Recoverability Has a Law: The ERR Measure for Tool-Augmented Agents
Sri Vatsa Vuddanti, Satwik Kumar Chittiprolu
TL;DR
This work formalizes recoverability for tool-augmented agents through Expected Recovery Regret (ERR) and links it to an observable Efficiency Score (ES), yielding a first-order law ERR ≈ (1/(1−γ))(1−ES) with small higher-order corrections. The ERR–ES coupling is validated across five benchmarks, multiple model scales, and diverse perturbations, revealing a low-dimensional efficiency–regret manifold that governs recovery dynamics independent of architecture. The framework introduces observable surrogates (RR, CSR, ES), variance-reduction techniques via retrieval conditioning, and a minimal recovery mechanism (FORTIFY) to enable falsifiability and diagnostic use. The findings imply that robustness in tool-using agents is a governed property of interaction dynamics, enabling predictive planning, safe execution, and curriculum design based on recoverability signals rather than relying solely on model scale or design. Together, these contributions provide a principled, testable theory of execution-level robustness with practical implications for planning, safety, and evaluation of multi-step AI systems.
Abstract
Language model agents often appear capable of self-recovery after failing tool call executions, yet this behavior lacks a formal explanation. We present a predictive theory that resolves this gap by showing that recoverability follows a measurable law.

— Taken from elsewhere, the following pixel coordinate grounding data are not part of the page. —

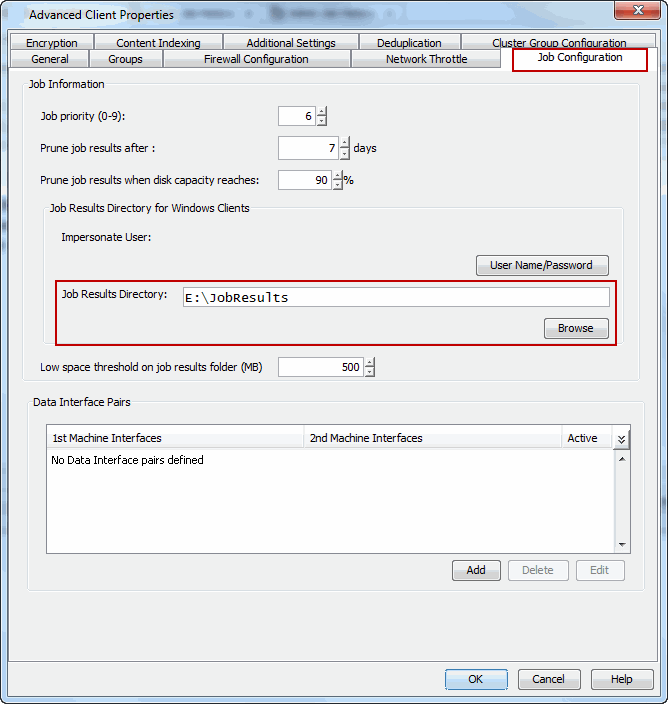Click the Advanced Client Properties title bar icon
The height and width of the screenshot is (704, 668).
point(15,15)
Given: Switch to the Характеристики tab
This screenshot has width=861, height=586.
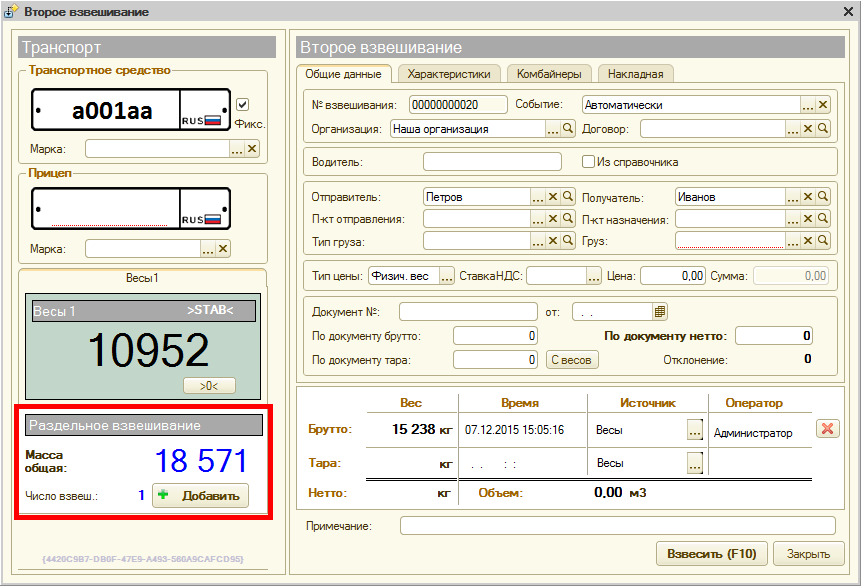Looking at the screenshot, I should 448,73.
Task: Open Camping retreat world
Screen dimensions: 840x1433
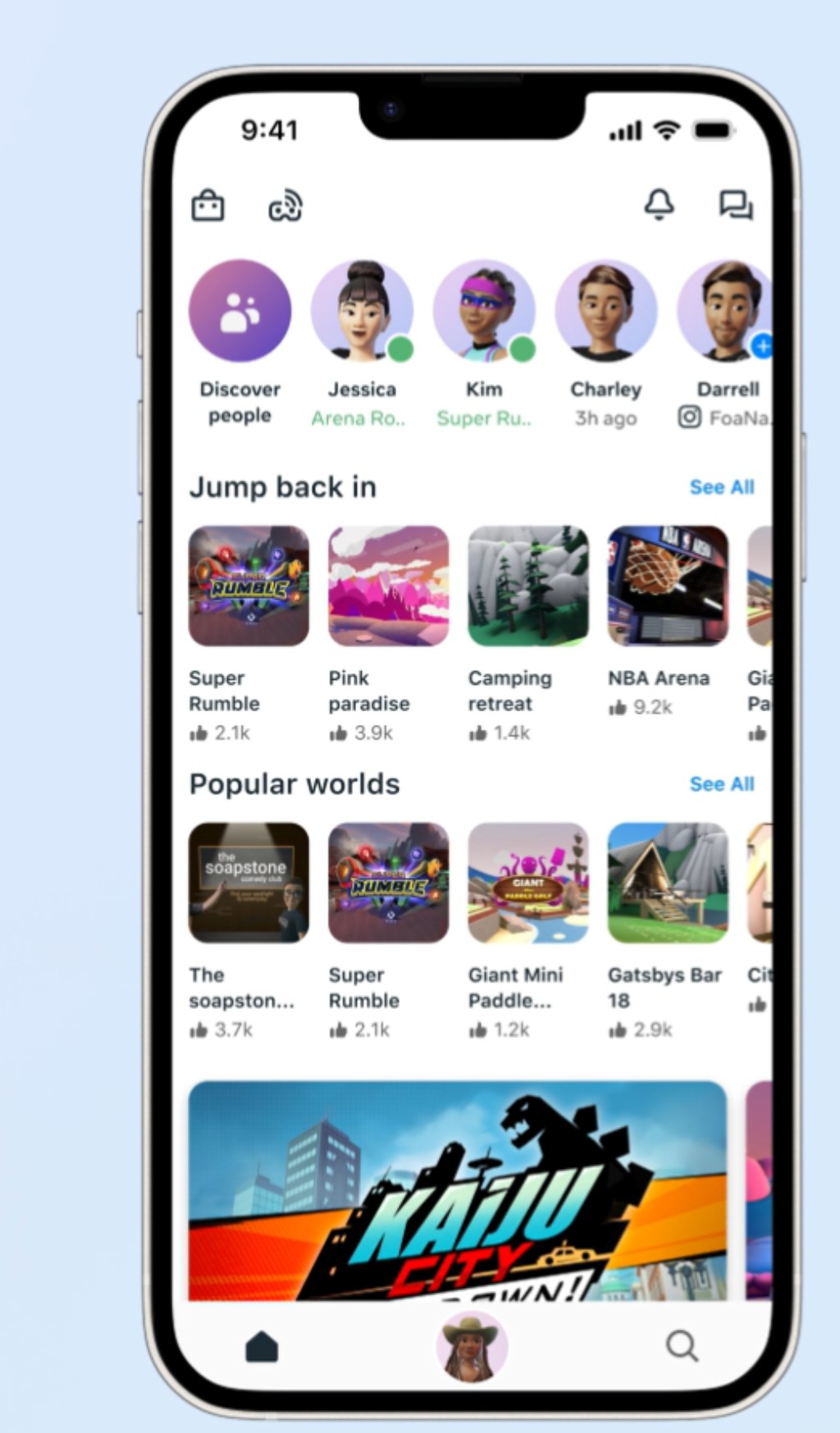Action: [x=528, y=586]
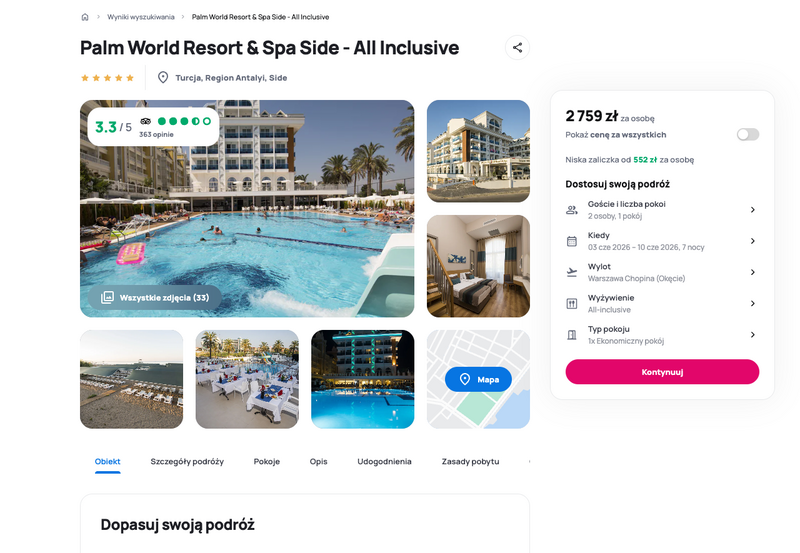Select the Pokoje tab
This screenshot has height=553, width=800.
click(x=267, y=461)
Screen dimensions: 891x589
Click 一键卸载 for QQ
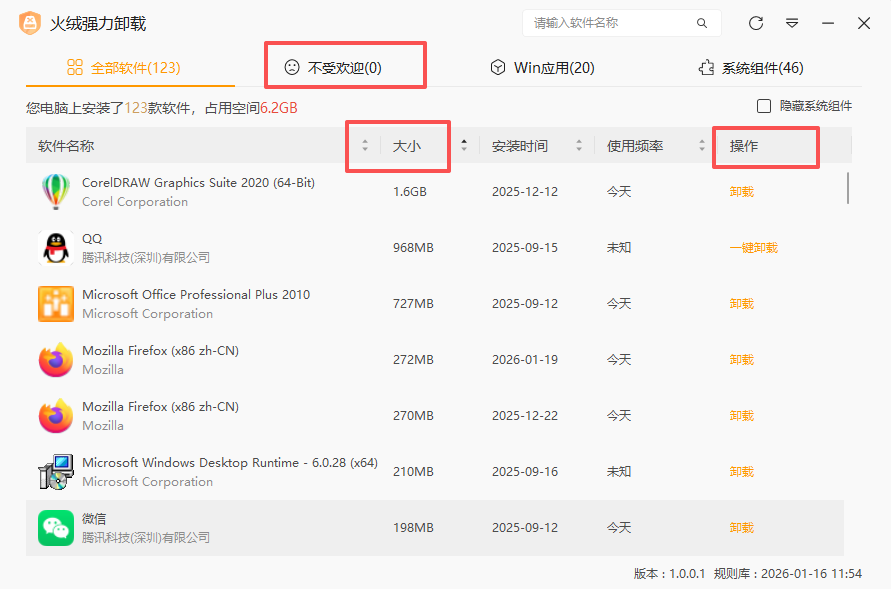click(x=753, y=248)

To elaborate, we formalize recoverability through Expected Recovery Regret (ERR), which quantifies the deviation of a recovery policy from the optimal one under stochastic execution noise, and derive a first-order relationship between ERR and an empirical observable quantity, the Efficiency Score (ES). This yields a falsifiable first-order quantitative law of recovery dynamics in tool-using agents. We empirically validate the law across five tool-use benchmarks spanning controlled perturbations, diagnostic reasoning, and real-world APIs. Across model scales, perturbation regimes, and recovery horizons, predicted regret under the ERR-ES law closely matched observed post-failure regret measured from Monte Carlo rollouts, within delta less than or equal to 0.05. Our results reveal that recoverability is not an artifact of model scale or architecture, but a governed property of interaction dynamics, providing a theoretical foundation for execution-level robustness in language agents.